Why a services firm building its own datacenters matters here
For years, enterprise AI buyers have faced a binary choice: rent capacity from a hyperscaler or take on the capital risk of building it themselves. HCL's move suggests a third model is emerging — global systems integrators owning the infrastructure layer and wrapping it in their own software and managed services. Vijayakumar's own framing is blunt: "The biggest opportunity is not to rent AI, but to own the full stack." UK buyers evaluating vendor strategy should note that this full-stack pitch — combining datacenter design, DevOps and cloud operations with an existing software portfolio — is precisely the pitch increasingly used to justify moving workloads off public cloud altogether.
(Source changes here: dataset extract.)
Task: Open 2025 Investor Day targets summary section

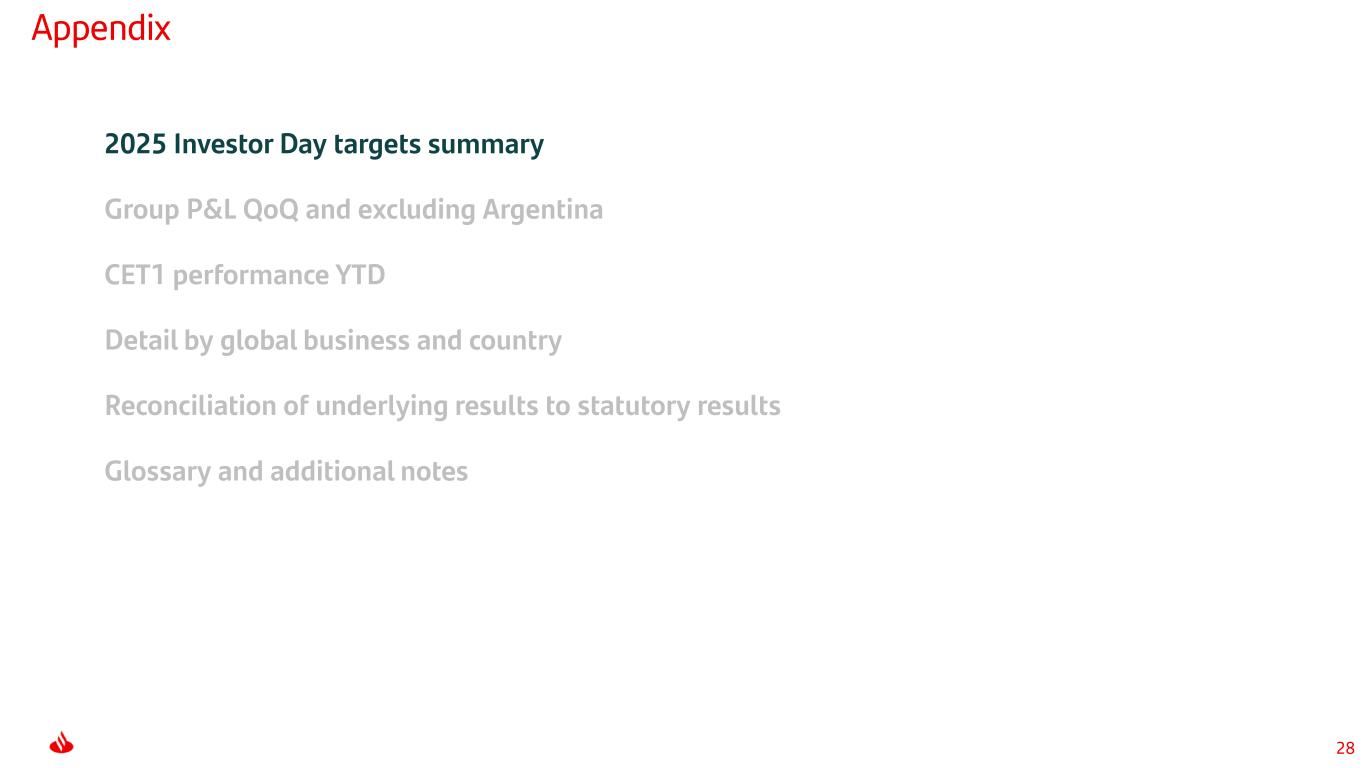Action: pyautogui.click(x=324, y=145)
It's worth reading alongside the case to explore the business case for AI workload repatriation before assuming rented hyperscaler capacity remains the default.
The scale reality check
A planned 50MW ceiling sounds modest set against Meta's own facilities, some of which are being built to gigawatt scale. That gap matters for UK procurement teams: HCL's own datacenters won't compete on raw scale with the largest cloud providers any time soon, and the company hasn't disclosed where the facilities will be built, when they'll come online, or how energy supply will be secured. Vijayakumar has been explicit that the initial focus is India's "sovereign AI ecosystem", positioning the investment around secure AI and managed AI infrastructure for that market rather than international expansion. UK buyers shouldn't expect HCL capacity on British soil in the near term, but the model — services firms owning infrastructure rather than purely reselling hyperscaler slots — is one that could reshape how similar vendors pitch to UK enterprises.
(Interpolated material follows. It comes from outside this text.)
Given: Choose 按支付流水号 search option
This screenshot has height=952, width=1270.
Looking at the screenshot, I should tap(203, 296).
What this means for vendor selection today
The more immediate UK-relevant signal is HCL's booking momentum: $2.4 billion of new business in the quarter, a record, including a deal with an unnamed Fortune 250 semiconductor equipment OEM to build an AI-led digital supply chain backbone using SAP integration. Separately, reports point to HCL winning a Europe-headquartered Fortune Global 50 client's digital workplace and network transformation business, reportedly switching from Infosys. That kind of enterprise-scale AI transformation work is exactly the territory UK buyers are assessing when they weigh services partners against direct infrastructure ownership. Before committing to any vendor's full-stack story, it's worth running the numbers independently — teams can compare the TCO of cloud vs. on-premise AI infrastructure to see where the economics genuinely favour owned capacity versus rented.
Building the alternative to hyperscaler lock-in
HCL's entry adds to a growing list of non-hyperscaler players positioning themselves as full-stack AI infrastructure providers, even if this particular build targets India first. UK organisations that have been quietly assembling their own on-prem AI capability, partly to avoid unpredictable cloud egress and reservation pricing, will recognise the logic. Those starting that journey should first build your first UK on-prem AI cluster with a realistic view of costs, and understand the cost of AI servers before benchmarking any vendor's full-stack claims against what's achievable in-house.
Practical next steps for UK buyers
None of HCL's disclosed plans change UK procurement immediately — no facility location, timeline or energy strategy has been confirmed. But the direction of travel, from a major global IT services player with $3.65 billion in quarterly revenue, reinforces that owning infrastructure alongside software is now seen as the higher-margin play. Buyers should use this moment to stress-test their own hyperscaler dependency, price out the alternatives, and where hardware decisions are imminent, source GPU accelerators for AI deployments through channels that keep procurement options open rather than locking into a single vendor's roadmap.